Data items
* * * * * * * * *

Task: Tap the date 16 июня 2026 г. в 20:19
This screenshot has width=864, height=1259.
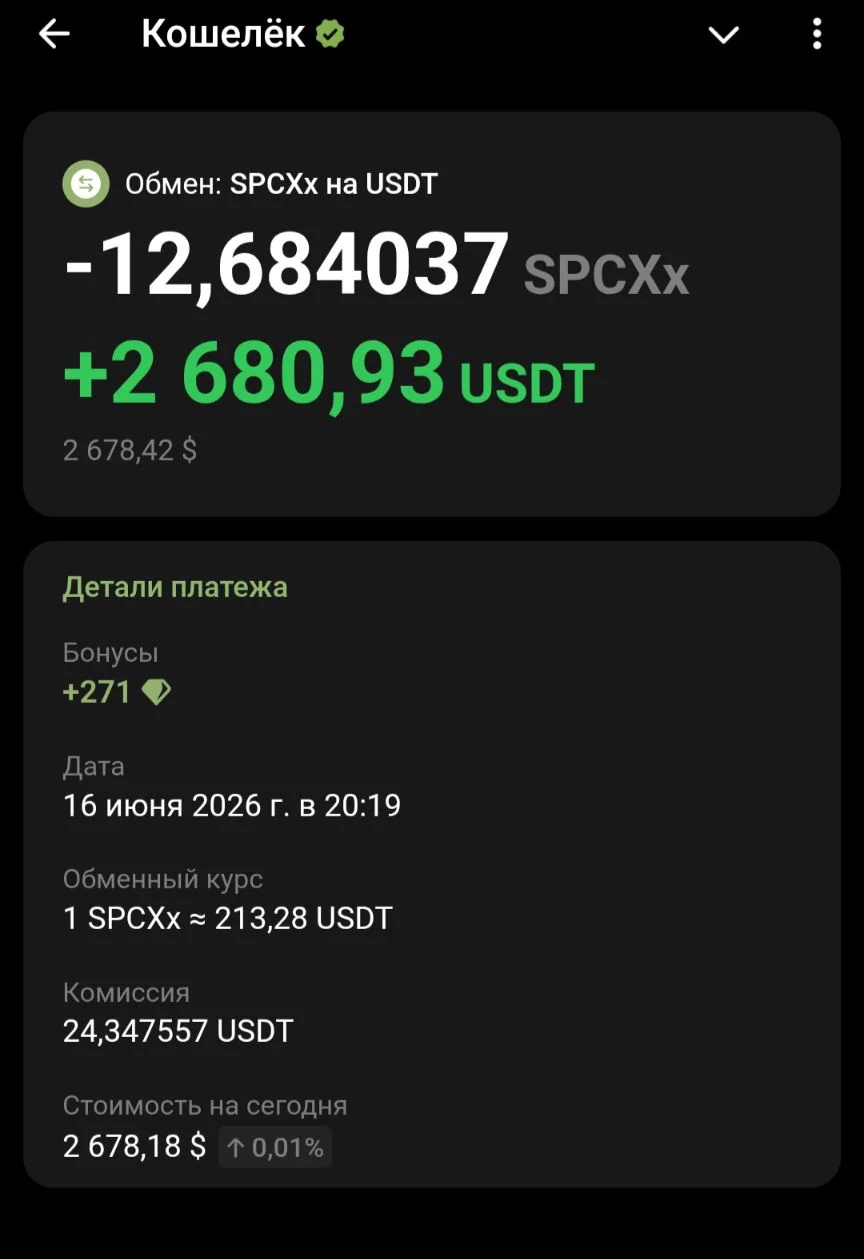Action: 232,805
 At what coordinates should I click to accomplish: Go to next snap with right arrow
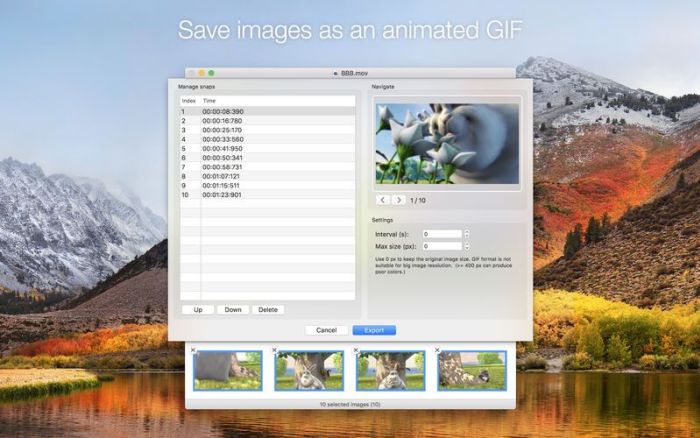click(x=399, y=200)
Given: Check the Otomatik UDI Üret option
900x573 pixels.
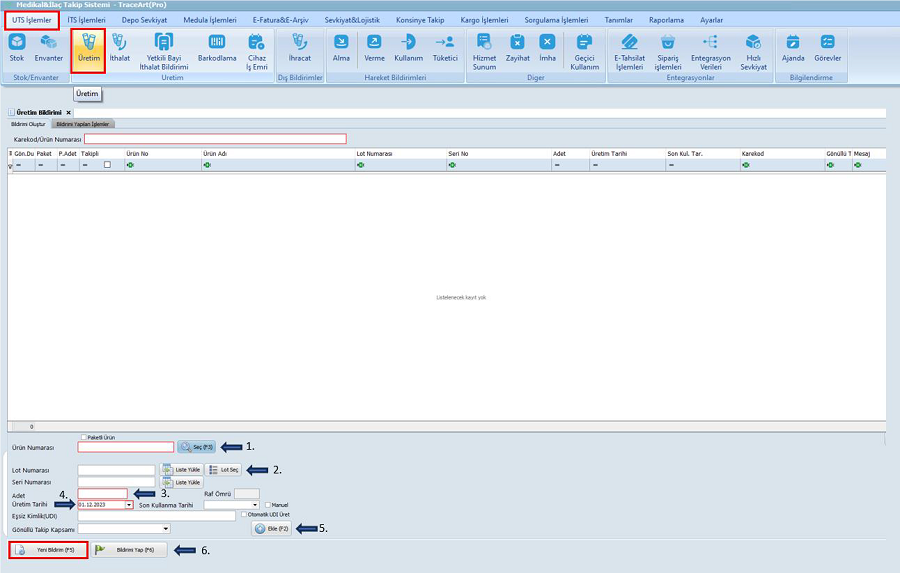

* * * * * * * * *

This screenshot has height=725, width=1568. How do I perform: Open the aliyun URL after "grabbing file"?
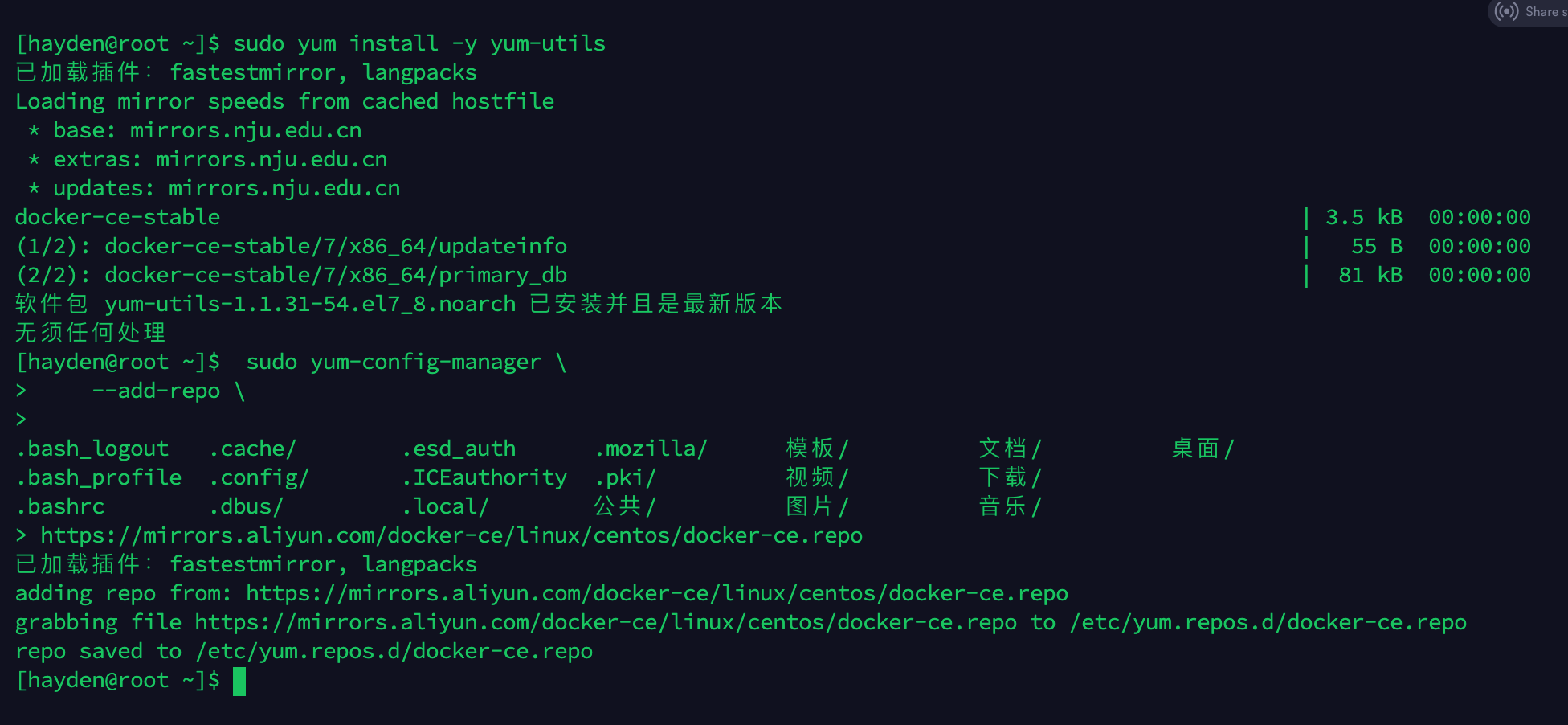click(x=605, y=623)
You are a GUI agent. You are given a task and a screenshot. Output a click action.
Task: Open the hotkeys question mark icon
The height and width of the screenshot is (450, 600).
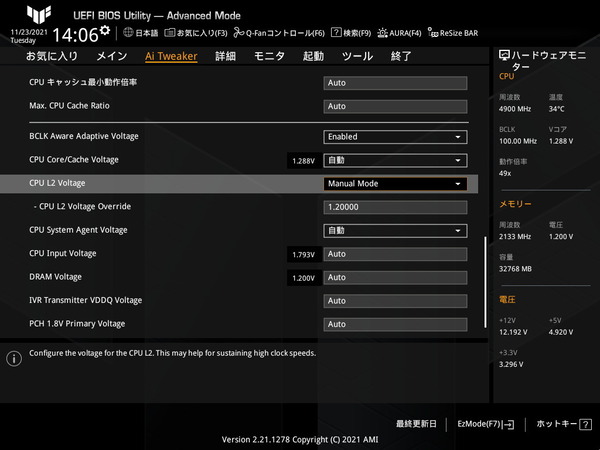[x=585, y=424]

* * * * * * * * *

Would you give again, exactly, the lines in the data above that run from the line containing "Task: Tap the date 16 июня 2026 г. в 20:19" to the line containing "900x573 pixels."? Include both ends and no pictures.

Task: Tap the date 16 июня 2026 г. в 20:19
This screenshot has width=864, height=1259.
Action: 232,805
 At what coordinates should I click to accomplish: Go to next snap with right arrow
click(x=399, y=200)
Given: Check the Otomatik UDI Üret option
900x573 pixels.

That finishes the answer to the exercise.